I hear a lot of people complain about higher levels of abstraction in
languages like C and C++, because they take away control or don't allow them
to squeeze every last drop of performance out of their programs.

I also see a lot of software in the wild that was programmed in C and C++ and
runs very fast... but is buggy as hell or has pretty nasty security bugs.

The fact is that, regardless how good you think you are, most likely you're
not one of the few people who can write fast, bug-free[0] software in C and
C++. I certainly am not despite having written quite a bit of C and C++ in the
over the years. The amount of high-impact bugs (especially security bugs, eg
Heartbleed)

[0] Where I really mean: no severe bugs (data corruption, data loss, security
flaws)

------
makecheck
The examples are clearly achieving the goal of "concise". I would counter with
a different style though, because I try to imagine how the code would change
over time and how it would fare when given constraints on memory and runtime.

Compare:

    
    
        for (int x : numbers) {
            if (1 == (x % 2)) {
                odds.push_back(x);
            }
        }
    
        auto odds = KeepIf(IsOdd, numbers);
    

To me, the first case is preferable. The 2nd case uses custom functions that
may not be familiar to the maintainer, and semantics are clearly hidden (e.g.
does KeepIf() modify the list, return a copy, or return some kind of
intelligent generator object that still depends on the lifetime of
"numbers"?).

Suppose I discover that my application starts crashing with the odd number 15
and I have to work around that case very quickly. The loop version above is
trivial to modify, whereas I have _no idea_ how the 2nd version would be
modified to filter out one value! And if I want to do several things with the
numbers while they're being found (e.g. print them out), the loop is easy to
change but the 2nd version basically has to be replaced entirely (and
replacing even a concise expression is risky due to the issues above, e.g.
unclear semantics).

Now compare approaches for another case:

    
    
        if (FindWord("I", team)) ...
    
        if (Contains("I", SplitWords(team))) ...
    

This shows a general problem with a "functional style" at times: it's placing
constraints on the implementation that don't need to be there.

To me, the first style is preferable because FindWord() could easily walk a
raw string and _stop_ as soon as it finds the target word, with a chance for
better-than-N average complexity.

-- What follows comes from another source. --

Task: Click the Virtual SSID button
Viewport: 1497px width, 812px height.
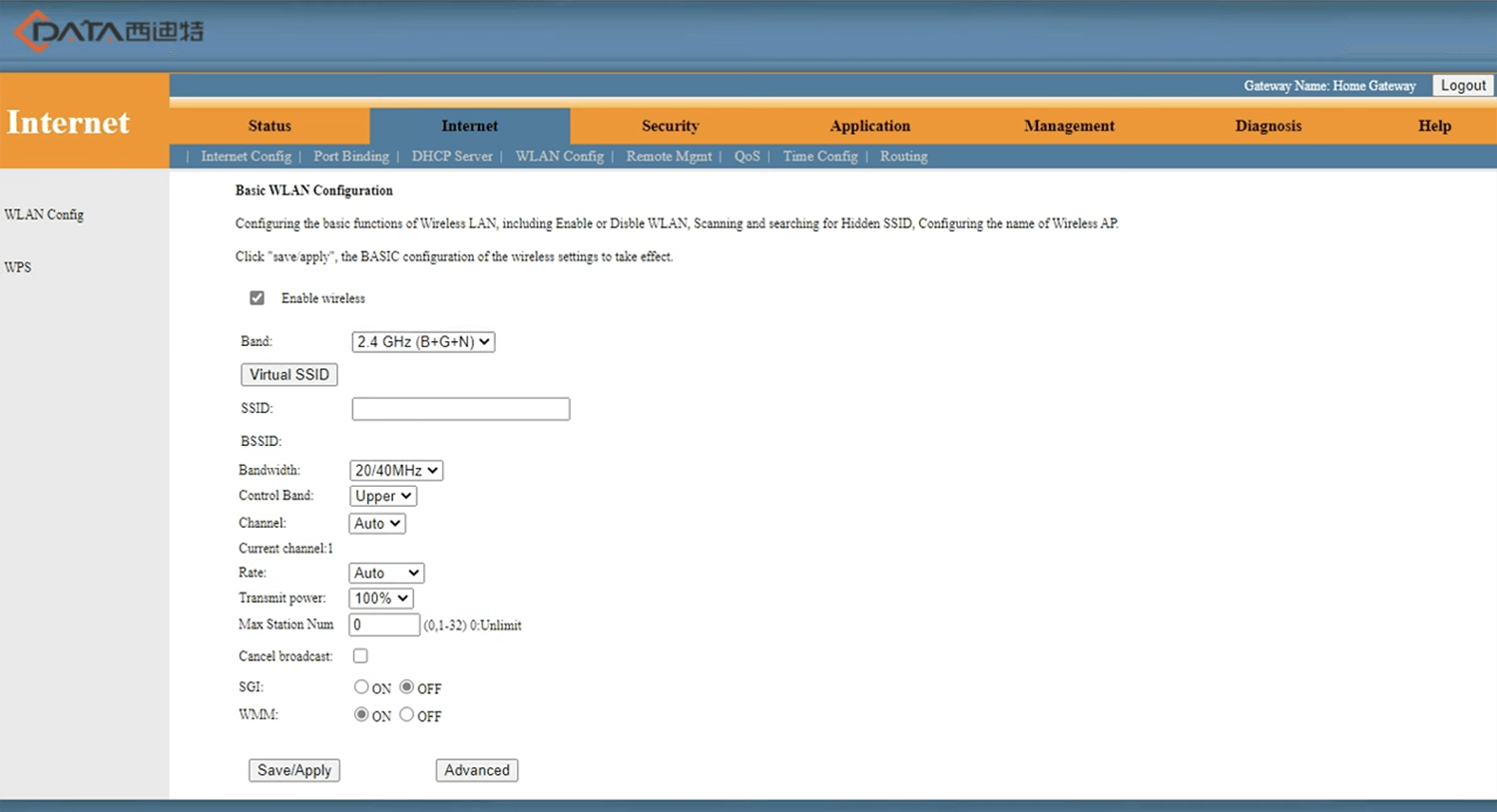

The second case would mandate: copying
strings, visiting all characters in the string every time, and revisiting at
least some of the characters in the form of words.

Finally, I think that the C++ standard algorithms, lambdas, and compact-"for"
do allow a lot of these tricks to be avoided. Consider algorithms like
std::all_of() for instance, which can be combined with lambdas to produce the
same results as examples like "AllBy(And(..." but without the downsides I
mention at the beginning of my comment.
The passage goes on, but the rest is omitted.